Realidade e imaginação

por Barbara Demerov

Em resumo, o novo filme de Felipe Bragança é uma interessante viagem relacionada ao papel de um homem enquanto indivíduo, com sonhos particulares e intenções, e também enquanto brasileiro, pois a obra se baseia em uma concentração de memórias que ainda teimam em fazer parte da vida do protagonista. Mas essas memórias não são especificamente de Fernando (Higor Campagnaro), um cineasta.

A maior parte delas são provenientes de gerações passadas de sua família, o que abre espaço para o diretor brincar com metáforas visuais, símbolos e passagens de espaço e tempo que unem-se numa coisa só. Bragança é claro na mensagem que procura passar desde o princípio, clarificando o que é passado e o que é presente sem dificuldades. O que está no meio disso tudo, no entanto, é o que pode se destoar um pouco enquanto narrativa, uma vez que a história de Fernando não é só dele enquanto profissional, mas também é a representação de todo um país.
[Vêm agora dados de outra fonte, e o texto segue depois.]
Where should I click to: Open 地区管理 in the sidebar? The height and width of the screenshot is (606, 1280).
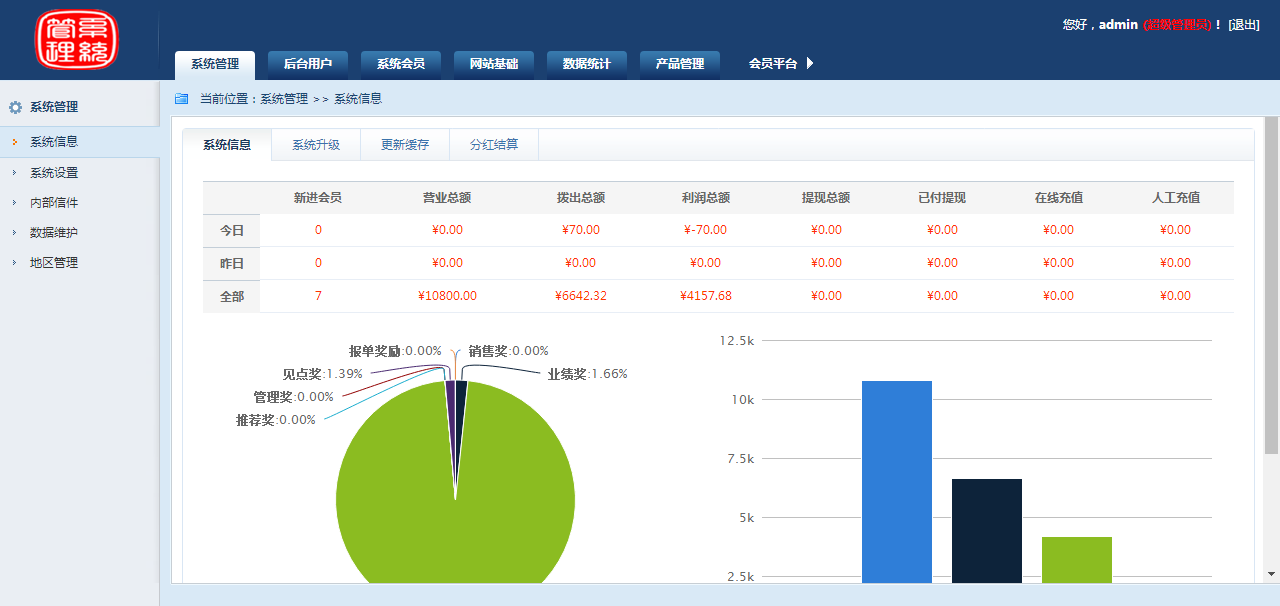pyautogui.click(x=54, y=263)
Um Animal Amarelo flerta com o realismo fantástico ao se apoiar à figura que dá vida ao título, mas ao mesmo tempo é capaz de manter-se firme ao chão; onde se encontram críticas à sociedade e acenos ao cenário político brasileiro. São elementos sutis que vão compondo a estrutura do filme, este dividido em capítulos que alternam épocas e personagens, mas nunca se desviam do principal foco. contar uma história dentro de uma história, revezando entre ficção e realidade numa metalinguagem que não encontra uma sobrecarga graças à sutileza da condução.

O grande e estranho animal amarelo é um dos diversos símbolos da história, estando conectado às raízes da escravidão brasileira - e, por consequência, à família do protagonista. As memórias do avô de Fernando abrem e fecham a história de formas diferentes, mas são o elo que mantém toda a estrutura firme; seja a ficcional como a técnica. Apesar de haver passagens que, como já dito, destoam de todo o resto em questão de ritmo e imersão, elas são importantes para demarcar ainda mais a história de Fernando no âmbito pessoal, que é tão importante quanto aquele passado o qual está aprendendo a lidar.

Um Animal Amarelo possui personagens diferenciados e horizontes multiculturais, tocando em pontos de reflexão acerca do Brasil e sua relação com países como Portugal e Moçambique - assim como os dois lados da corda, especialmente no lado do opressor. A adição de breves animações, assim como a presença do animal (um fantasma do passado e um guia para Fernando), dão o toque mais vivaz a uma triste história sobre fardos e marcas. O olhar de Bragança captura a realidade e a imaginação com cores tão vibrantes quanto melancólicas, resultando em um curioso balanço sobre nossas origens.

Filme visto no 48º Festival de Gramado, em setembro de 2020.